Tokyo (awp/afp) - La Banque du Japon (BoJ) a repoussé une énième fois jeudi le délai pour atteindre son objectif de 2% d'inflation, désormais attendu au mieux en 2019/20, un aveu d'impuissance qui éloigne la perspective d'un resserrement monétaire.

Dans son dernier rapport trimestriel, elle anticipe désormais une hausse des prix à la consommation de seulement 1,1% sur l'exercice d'avril 2017 à mars 2018, puis de 1,5% l'année suivante.

La cible de 2%, que le gouverneur Haruhiko Kuroda espérait initialement atteindre en 2015, ne sera donc pas concrétisé avant 2019/20, au plus tôt.

Depuis les précédentes estimations, formulées en avril, "l'inflation s'est accélérée, portée par les prix de l'énergie. Mais si l'on exclut ces effets, les récents développements ont été plutôt faibles", souligne la BoJ. Elle invoque "la prudence" des entreprises, réticentes à augmenter les salaires, et des ménages, après plus de deux décennies de déflation.

Il y a matière à espoir cependant, note la banque centrale, car l'économie se porte mieux, ce qui l'a incitée à légèrement augmenter ses projections de croissance (+1,8% en 2017/18, puis +1,4%).

- Statu quo monétaire -

L'archipel a montré ces derniers mois des signes positifs: de solides exportations, des entrepreneurs plus confiants, une consommation des ménages qui a stoppé sa chute et des investissements publics, en particulier dans la construction, dopés par la perspective des jeux Olympiques de Tokyo en 2020.

"Si la Banque du Japon est davantage optimiste sur l'économie, la décision d'abaisser encore ses prévisions d'inflation souligne qu'elle ne procèdera pas de si tôt à un tour de vis monétaire", a commenté Capital Economics dans une note.

La BoJ a en effet promis de ne pas relâcher la pression avant de parvenir à une hausse des prix de 2%.

Elle a ainsi reconduit jeudi, à l'issue d'une réunion de deux jours, son massif programme de rachat d'actifs (actuellement de 80.000 milliards de yens par an, soit 615 milliards d'euros), en le modulant pour que le taux des obligations d'Etat à 10 ans se situe autour de zéro.

Ce dispositif, qui vise à inonder les circuits de liquidités pour faire repartir le crédit, les prix, et la croissance, est complété par des taux négatifs, maintenus à -0,1%.

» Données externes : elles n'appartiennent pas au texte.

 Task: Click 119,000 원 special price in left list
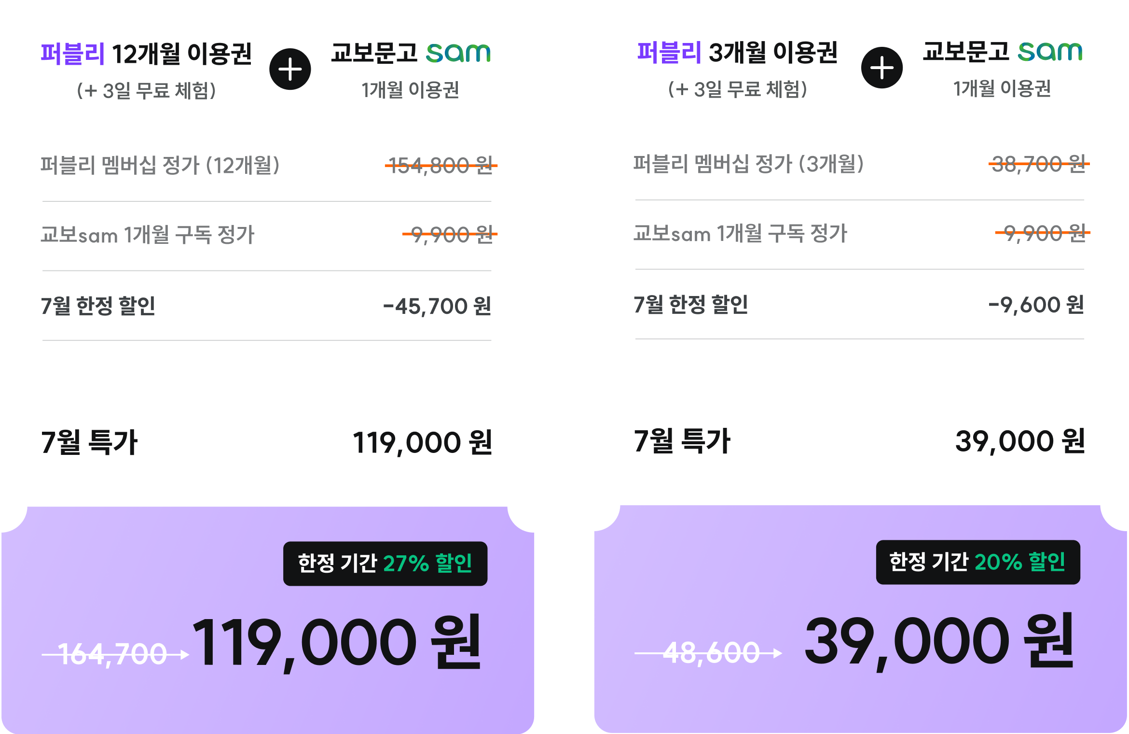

Aucun des 43 analystes interrogés par l'agence financière Bloomberg n'avait pronostiqué de changement, et quasiment aucun n'en envisage avant la fin du mandat du gouverneur Kuroda en avril 2018.

- L'inconnue Abe -

Ce nouveau délai n'est pas une surprise. "La BoJ a déjà repoussé l'échéance plusieurs fois", a rappelé Masaaki Kanno, économiste chez Sony Financial Holdings et ancien membre de la BoJ, interrogé sur Bloomberg TV. Depuis le lancement de son offensive, "quatre années ont passé et il n'y a aucun signe de frémissement de l'inflation".

La banque centrale risque d'assécher le marché des obligations d'Etat avant même d'apercevoir sa cible, a-t-il averti. Au fil des ans, son portefeuille d'actifs a tellement gonflé qu'il avoisine aujourd'hui la taille du produit intérieur brut (PIB) japonais.

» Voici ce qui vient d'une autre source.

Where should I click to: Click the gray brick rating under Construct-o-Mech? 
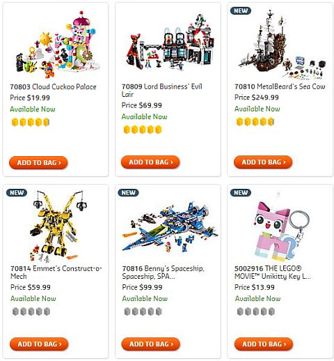coord(31,312)
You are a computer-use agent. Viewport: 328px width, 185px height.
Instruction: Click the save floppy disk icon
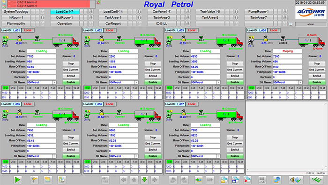(236, 180)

La Banque du Japon est à la traîne de ses homologues dans la sortie des politiques peu orthodoxes mises en place pour revigorer une économie restée atone après la crise financière de 2008-2009. La Réserve fédérale américaine (Fed) est déjà bien engagée dans la voie du resserrement monétaire, tandis que la BCE a commencé à préparer les marchés à une inflexion. Son président Mario Draghi doit s'exprimer dans la journée, après un conseil des gouverneurs réuni à Francfort (Allemagne).

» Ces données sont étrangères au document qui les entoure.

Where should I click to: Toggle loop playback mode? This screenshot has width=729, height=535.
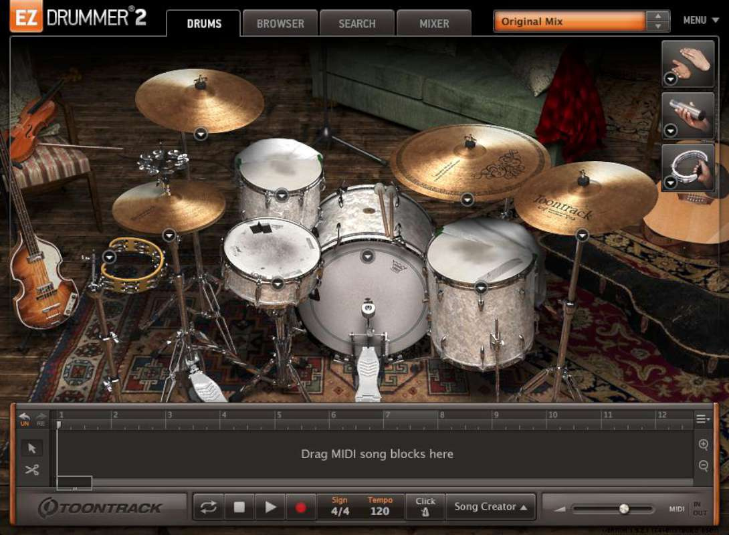(207, 506)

Au Japon, des évolutions monétaires pourraient cependant intervenir dans les prochains mois si le chef du gouvernement Shinzo Abe, dont la cote de popularité est au plus bas, devait quitter son poste.

"Si l'exécutif mené par Abe continuait à perdre ses soutiens, conduisant à un changement de Premier ministre, nous pensons que cela pourrait avoir une influence sur l'assouplissement monétaire non conventionnel qui se trouve au coeur des abenomics", stratégie de relance lancée fin 2012 par M. Abe, relève Tetsufumi Yamakawa, analyste de Barclays.

Même si la banque centrale est statutairement indépendante, ses membres ne peuvent ignorer totalement les contingences politiques ni les décisions budgétaires.